Dans ce contexte, il est important de donner le droit aux gestionnaires de s’interroger sur le changement même, pour le comprendre et se l’approprier, en amont d’annonces faites aux équipes. Préoccupés au même titre que l’ensemble des employés de l’organisation, ces professionnels éprouvent la même nécessité de se le représenter, d’une part par rapport à eux-mêmes et, d’autre part, par rapport à leurs collaborateurs. En d’autres mots, ils ont besoin de mettre en doute le changement en question pour en appréhender toutes les facettes. Il est donc nécessaire de leur côté de compter sur leurs propres gestionnaires pour accueillir leurs questions et pour entendre, le cas échéant : « Je n’ai pas encore la réponse. »
Ainsi, dans chacun des niveaux de la structure organisationnelle, on trouvera des leaders qui guident des leaders; des leaders convaincus qu’accueillir les préoccupations, dialoguer autour des questionnements et soutenir ses pairs comme ses collaborateurs sont autant d'actions clés à réaliser en continu.
Mobiliser les gestionnaires, c’est leur donner le pouvoir d’agir comme leaders!
Il existe aujourd'hui de nombreuses possibilités contextuelles : baisse de l’activité; perspectives de projets d’évolution des systèmes, de réorganisation de type front-to-back (passage d’activités du service clientèle vers les services d’opérations) et de positionnement des fonctions de middle-office (les services de gestion des risques) ; etc. Ces évolutions, subies ou choisies, nécessitent plus que jamais de pouvoir compter sur les gestionnaires pour non seulement faire vivre les opérations du quotidien, mais aussi préparer le terrain à l’accueil des changements aujourd’hui incessants.
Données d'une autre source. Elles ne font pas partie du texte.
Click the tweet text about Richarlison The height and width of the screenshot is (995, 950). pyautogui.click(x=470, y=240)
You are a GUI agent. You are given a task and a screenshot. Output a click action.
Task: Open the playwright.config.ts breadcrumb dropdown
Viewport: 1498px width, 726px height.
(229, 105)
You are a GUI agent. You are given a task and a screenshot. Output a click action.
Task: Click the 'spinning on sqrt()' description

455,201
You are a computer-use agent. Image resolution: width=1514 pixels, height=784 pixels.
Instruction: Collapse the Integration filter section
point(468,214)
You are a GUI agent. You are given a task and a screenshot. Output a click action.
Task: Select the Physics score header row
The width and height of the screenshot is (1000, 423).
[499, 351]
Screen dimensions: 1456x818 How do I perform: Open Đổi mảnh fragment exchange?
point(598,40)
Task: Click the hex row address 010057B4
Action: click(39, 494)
Sans nécessairement avoir à être maîtres dans l’art de gérer le changement avec un grand C, les gestionnaires ont néanmoins l’occasion d’accompagner leurs équipes pour l’accepter, s’ajuster et saisir des occasions là où il ne semblait y avoir au départ que des difficultés.
Si changer semble être la nouvelle norme au sein des entreprises, évoluer comme leaders parmi les changements est sans contredit la nouvelle posture à adopter.
Notes
[1] David Autissier et Isabelle Vandangeon-Derumez (2007, p. 116) les qualifient de «pivots des changements organisationnels».
[2] Pierre Collerette, Martin Lauzier et Robert Schneider (2013, p. 211) constatent qu’ils «sont débordés de toutes parts» par les multiples changements à gérer sans être équipés.
[3] Abdelhadi Naji (2009) rapporte des études qui soutiennent cette idée de former formellement les dirigeants autant que les gestionnaires à la gestion des changements pour faire face à ces derniers.
[4] Eric Delassus (2015, p. 5) relève qu’assumer une part de vulnérabilité met en jeu le triptyque «crédibilité, compétence et autorité», ce qui est vécu comme un risque autant par le «manager» que par le «managé».
Bibliographie
Autissier, D., et Vandangeon-Derumez, I., «Les managers de première ligne et le changement», Revue française de gestion, no 174, mai 2007, p. 115-130.
Collerette, P., Lauzier, M., et Schneider, R., Le pilotage du changement, 2e édition, Québec, Presses de l’Université du Québec, 2013, 295 pages.
Delassus, E., «Manager selon le care», Qualitique – Le magazine des managers et des organisations responsables, no 266, 2015.
Naji, A., Identification des compétences requises par les dirigeants des PME pour la gestion du changement organisationnel, thèse de doctorat, Montréal, Université du Québec à Montréal, 2009, 341 pages.